-- Your assignment --
Where in the data does the word "computer" appear? Find those lines and copy them.

[Stored data entries]
=-=-=-=-=
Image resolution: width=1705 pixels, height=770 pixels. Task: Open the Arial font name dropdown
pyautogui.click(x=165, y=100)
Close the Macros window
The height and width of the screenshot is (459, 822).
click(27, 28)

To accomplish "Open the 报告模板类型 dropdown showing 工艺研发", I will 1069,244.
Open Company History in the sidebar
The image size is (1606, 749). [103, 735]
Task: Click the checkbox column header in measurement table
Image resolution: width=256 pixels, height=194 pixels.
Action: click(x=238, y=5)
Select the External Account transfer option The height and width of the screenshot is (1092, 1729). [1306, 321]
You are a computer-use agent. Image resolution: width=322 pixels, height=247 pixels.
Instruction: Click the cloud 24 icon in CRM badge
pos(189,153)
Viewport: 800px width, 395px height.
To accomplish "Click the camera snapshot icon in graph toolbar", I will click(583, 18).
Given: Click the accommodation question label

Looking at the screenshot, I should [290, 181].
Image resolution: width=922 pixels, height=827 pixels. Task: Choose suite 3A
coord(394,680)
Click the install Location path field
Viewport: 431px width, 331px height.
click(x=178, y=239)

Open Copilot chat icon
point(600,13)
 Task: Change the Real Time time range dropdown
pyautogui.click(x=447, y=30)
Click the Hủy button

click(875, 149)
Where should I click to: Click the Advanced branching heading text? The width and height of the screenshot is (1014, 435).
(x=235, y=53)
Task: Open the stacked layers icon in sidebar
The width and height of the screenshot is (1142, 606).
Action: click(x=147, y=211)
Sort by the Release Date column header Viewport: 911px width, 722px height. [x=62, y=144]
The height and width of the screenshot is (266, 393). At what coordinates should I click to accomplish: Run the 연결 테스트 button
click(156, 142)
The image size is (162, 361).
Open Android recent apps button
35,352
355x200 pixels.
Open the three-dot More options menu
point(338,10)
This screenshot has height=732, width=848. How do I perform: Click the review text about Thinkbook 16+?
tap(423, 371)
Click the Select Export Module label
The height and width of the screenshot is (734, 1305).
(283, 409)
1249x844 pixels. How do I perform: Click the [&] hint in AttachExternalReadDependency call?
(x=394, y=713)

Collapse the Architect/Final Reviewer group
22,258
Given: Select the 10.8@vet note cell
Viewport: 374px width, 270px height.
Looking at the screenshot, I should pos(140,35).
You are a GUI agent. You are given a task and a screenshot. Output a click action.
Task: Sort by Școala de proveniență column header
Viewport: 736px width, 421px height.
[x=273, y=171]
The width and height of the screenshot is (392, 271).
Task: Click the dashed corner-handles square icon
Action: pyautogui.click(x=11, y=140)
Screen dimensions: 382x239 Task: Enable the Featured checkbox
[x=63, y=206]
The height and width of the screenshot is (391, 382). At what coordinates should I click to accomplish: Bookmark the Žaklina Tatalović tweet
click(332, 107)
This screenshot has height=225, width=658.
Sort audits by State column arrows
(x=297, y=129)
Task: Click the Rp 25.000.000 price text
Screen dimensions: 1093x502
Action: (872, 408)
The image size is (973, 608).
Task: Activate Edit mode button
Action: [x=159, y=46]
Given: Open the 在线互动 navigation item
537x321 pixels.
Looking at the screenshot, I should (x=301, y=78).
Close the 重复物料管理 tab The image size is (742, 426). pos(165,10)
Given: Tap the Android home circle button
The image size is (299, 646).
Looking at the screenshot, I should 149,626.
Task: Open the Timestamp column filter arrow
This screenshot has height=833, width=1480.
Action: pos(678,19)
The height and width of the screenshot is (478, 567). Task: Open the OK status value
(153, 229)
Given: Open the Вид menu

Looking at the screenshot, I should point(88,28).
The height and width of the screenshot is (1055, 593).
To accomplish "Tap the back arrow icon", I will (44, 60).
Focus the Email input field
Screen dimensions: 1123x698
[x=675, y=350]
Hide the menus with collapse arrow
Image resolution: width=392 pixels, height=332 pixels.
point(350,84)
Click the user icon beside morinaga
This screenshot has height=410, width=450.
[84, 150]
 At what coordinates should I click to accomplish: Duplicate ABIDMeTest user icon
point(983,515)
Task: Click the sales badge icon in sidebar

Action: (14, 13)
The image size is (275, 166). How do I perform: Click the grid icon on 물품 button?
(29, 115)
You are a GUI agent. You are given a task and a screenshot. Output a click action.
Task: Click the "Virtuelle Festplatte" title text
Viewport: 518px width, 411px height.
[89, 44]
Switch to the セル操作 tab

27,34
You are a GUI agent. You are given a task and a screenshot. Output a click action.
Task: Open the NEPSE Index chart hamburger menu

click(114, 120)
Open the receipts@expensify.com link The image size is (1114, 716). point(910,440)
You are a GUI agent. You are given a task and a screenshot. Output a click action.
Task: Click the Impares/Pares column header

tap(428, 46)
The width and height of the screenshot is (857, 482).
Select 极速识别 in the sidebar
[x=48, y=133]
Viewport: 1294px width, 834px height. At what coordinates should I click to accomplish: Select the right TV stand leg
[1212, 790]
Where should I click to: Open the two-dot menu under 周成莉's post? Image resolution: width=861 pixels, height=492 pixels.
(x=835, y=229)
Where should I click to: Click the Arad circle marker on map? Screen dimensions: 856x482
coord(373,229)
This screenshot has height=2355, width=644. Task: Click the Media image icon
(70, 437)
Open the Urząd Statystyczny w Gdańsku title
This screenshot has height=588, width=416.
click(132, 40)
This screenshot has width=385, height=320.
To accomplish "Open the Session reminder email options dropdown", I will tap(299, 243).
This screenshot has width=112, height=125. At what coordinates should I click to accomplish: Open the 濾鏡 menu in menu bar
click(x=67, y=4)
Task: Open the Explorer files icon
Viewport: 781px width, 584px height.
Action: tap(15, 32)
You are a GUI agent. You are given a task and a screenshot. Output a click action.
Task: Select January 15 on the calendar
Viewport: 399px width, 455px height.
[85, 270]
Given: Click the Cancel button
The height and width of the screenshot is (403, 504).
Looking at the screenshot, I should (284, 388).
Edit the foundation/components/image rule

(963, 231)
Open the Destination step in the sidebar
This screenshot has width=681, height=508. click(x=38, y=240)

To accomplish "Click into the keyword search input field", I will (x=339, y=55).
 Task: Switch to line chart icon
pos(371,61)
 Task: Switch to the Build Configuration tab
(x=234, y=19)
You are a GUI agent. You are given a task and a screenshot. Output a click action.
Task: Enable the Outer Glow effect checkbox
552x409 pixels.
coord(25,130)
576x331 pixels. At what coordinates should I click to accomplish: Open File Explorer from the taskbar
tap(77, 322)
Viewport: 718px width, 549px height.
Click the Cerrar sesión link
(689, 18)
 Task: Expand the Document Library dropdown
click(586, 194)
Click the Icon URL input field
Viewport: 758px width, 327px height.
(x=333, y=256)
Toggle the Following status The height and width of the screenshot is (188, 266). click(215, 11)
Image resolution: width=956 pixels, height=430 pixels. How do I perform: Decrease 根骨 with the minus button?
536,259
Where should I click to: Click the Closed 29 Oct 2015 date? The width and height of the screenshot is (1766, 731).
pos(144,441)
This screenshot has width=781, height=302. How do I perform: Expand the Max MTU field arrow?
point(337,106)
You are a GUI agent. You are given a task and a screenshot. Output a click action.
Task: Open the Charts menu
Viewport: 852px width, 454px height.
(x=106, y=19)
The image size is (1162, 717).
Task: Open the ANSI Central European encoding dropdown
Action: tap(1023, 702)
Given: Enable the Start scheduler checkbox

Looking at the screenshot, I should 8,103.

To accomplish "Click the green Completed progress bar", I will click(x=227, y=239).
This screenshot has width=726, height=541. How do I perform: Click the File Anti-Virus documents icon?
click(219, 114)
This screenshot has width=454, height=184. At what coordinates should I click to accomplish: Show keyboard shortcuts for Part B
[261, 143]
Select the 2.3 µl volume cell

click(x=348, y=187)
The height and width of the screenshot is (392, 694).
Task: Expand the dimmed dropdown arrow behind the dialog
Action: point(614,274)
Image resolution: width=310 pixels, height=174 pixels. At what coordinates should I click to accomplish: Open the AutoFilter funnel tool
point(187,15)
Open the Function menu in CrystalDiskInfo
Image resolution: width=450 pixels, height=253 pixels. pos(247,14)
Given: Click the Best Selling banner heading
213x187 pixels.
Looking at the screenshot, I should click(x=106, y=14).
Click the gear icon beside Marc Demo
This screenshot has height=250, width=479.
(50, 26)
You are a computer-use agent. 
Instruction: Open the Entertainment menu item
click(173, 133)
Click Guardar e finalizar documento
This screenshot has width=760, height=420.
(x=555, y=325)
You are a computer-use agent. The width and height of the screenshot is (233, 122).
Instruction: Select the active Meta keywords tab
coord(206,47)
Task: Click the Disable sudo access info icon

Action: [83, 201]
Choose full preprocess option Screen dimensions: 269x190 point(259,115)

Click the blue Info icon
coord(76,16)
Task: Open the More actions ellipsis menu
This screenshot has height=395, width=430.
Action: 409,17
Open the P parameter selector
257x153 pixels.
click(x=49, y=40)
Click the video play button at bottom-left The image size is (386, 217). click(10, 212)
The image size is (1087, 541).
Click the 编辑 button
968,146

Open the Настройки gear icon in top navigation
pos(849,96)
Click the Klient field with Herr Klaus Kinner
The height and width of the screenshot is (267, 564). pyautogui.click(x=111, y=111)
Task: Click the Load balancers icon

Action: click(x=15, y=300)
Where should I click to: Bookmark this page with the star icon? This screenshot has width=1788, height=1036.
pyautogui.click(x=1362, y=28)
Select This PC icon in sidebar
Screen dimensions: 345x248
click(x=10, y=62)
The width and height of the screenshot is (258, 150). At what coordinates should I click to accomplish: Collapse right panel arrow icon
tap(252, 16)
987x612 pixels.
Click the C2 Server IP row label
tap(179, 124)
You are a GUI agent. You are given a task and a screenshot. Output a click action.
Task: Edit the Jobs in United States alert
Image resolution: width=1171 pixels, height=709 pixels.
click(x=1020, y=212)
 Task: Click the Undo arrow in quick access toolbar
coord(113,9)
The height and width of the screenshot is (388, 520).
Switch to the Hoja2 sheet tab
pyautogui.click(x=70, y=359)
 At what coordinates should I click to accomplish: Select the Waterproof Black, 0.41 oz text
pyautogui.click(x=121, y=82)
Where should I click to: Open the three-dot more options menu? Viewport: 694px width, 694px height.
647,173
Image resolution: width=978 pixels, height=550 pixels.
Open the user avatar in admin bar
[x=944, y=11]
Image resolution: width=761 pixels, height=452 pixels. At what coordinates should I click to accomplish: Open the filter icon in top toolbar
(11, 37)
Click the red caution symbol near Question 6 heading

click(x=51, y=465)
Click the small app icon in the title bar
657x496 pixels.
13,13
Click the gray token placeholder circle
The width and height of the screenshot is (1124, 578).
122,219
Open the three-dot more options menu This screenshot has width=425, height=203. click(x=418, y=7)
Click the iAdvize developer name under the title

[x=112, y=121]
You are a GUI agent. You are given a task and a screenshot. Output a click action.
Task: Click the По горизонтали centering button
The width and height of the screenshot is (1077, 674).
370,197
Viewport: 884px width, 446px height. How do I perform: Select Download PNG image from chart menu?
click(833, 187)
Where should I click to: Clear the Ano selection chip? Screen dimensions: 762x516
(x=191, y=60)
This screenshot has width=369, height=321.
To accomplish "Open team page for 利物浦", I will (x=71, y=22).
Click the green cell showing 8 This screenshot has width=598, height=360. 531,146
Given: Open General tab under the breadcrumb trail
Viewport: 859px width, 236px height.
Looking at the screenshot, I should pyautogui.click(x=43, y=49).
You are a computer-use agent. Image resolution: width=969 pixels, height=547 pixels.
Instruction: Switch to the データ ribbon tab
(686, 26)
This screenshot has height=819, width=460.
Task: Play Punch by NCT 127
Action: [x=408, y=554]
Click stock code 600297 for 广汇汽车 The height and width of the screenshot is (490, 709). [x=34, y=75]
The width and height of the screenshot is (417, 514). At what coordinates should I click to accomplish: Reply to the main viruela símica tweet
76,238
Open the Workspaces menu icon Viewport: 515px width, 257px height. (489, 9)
=-=-=-=-=
-- Written response --
You are a computer-use agent. Image resolution: width=322 pixels, height=247 pixels.
You are a computer-use agent. 
You are a computer-use agent. The width and height of the screenshot is (233, 122).
You are a computer-use agent. Image resolution: width=969 pixels, height=547 pixels.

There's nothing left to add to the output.